Depuis son abri, le pape assiste, horrifié, au sac de Rome par les lansquenets. Les hommes sont tués sans distinction. Les tueurs sont tels des démons venus anéantir la catholicisme et la Ville éternelle. Les femmes, dont les moniales, sont violées puis tuées ; les enfants ne sont pas épargnés ; les religieux encore moins. Prêtres comme cardinaux sont passés au fil de l’épée et certains deviennent des esclaves. Certains mercenaires se travestissent même en cardinal et paradent en ville. Les lansquenets n’hésitent pas à torturer les habitants pour savoir où se trouvent leurs trésors. Les lieux sacrés sont détruits par la fureur des mercenaires protestants qui refusent les représentations de Dieu ou de Jésus et la présence d’œuvres d’art païen. Les peintures sont arrachées, recouvertes d’inscriptions, déchirées, les sculptures détruites, etc. Les artistes qui n’ont pas réussir à fuir le sac sont tués ou émasculés. En un seul jour, c’est une la ville et sa culture qui sont mises en pièces.

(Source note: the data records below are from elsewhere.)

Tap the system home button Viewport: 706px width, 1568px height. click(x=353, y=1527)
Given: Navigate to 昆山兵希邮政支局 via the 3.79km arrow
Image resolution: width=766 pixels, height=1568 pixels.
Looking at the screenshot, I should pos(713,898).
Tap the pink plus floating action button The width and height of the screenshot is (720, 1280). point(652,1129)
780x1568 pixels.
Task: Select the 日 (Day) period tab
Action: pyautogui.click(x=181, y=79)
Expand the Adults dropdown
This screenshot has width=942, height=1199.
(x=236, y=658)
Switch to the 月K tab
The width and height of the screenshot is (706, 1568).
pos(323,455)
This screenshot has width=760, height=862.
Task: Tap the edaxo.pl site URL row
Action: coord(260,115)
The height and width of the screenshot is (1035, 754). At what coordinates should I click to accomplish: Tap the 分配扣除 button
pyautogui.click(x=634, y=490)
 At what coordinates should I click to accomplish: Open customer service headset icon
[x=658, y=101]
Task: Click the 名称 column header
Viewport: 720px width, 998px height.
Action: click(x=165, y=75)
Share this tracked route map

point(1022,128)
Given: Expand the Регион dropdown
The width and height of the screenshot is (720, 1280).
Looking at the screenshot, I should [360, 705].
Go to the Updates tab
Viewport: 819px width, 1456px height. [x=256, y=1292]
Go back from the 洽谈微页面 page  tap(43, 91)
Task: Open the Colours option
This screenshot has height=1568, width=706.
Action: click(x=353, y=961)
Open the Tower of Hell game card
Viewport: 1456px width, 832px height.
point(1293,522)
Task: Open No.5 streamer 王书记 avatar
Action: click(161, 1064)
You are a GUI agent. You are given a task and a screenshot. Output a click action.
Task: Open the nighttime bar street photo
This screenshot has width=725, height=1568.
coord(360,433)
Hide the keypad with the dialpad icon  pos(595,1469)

Sac de rome par francisco javier amerigo y aparici

Sac de Rome par Francisco Janvier Amérigo y Aparici (1887)

Fin de l'occupation et conséquences du sac

L’empereur n’est pas au fait de ce que ses troupes ont fait. Il est alors en Espagne pour accueillir la naissance de son fils Philippe, futur Philippe II. Lorsqu’il apprend la nouvelle, il est bouleversé et s’enferme un moment dans la prière. Il entame ensuite des négociations entre ses hommes et le pape, toujours dans son château, pour apaiser la situation. En décembre 1527, le pontife accepte de quitter Rome en échange d’un sauf-conduit qu’il obtient et s’installe à Orvieto. Les lansquenets ont ensuite ordre de quitter la ville. Ils le font par petits groupes et c’est seulement en février 1528 que le dernier mercenaire quitte Rome, après une occupation de 8 mois.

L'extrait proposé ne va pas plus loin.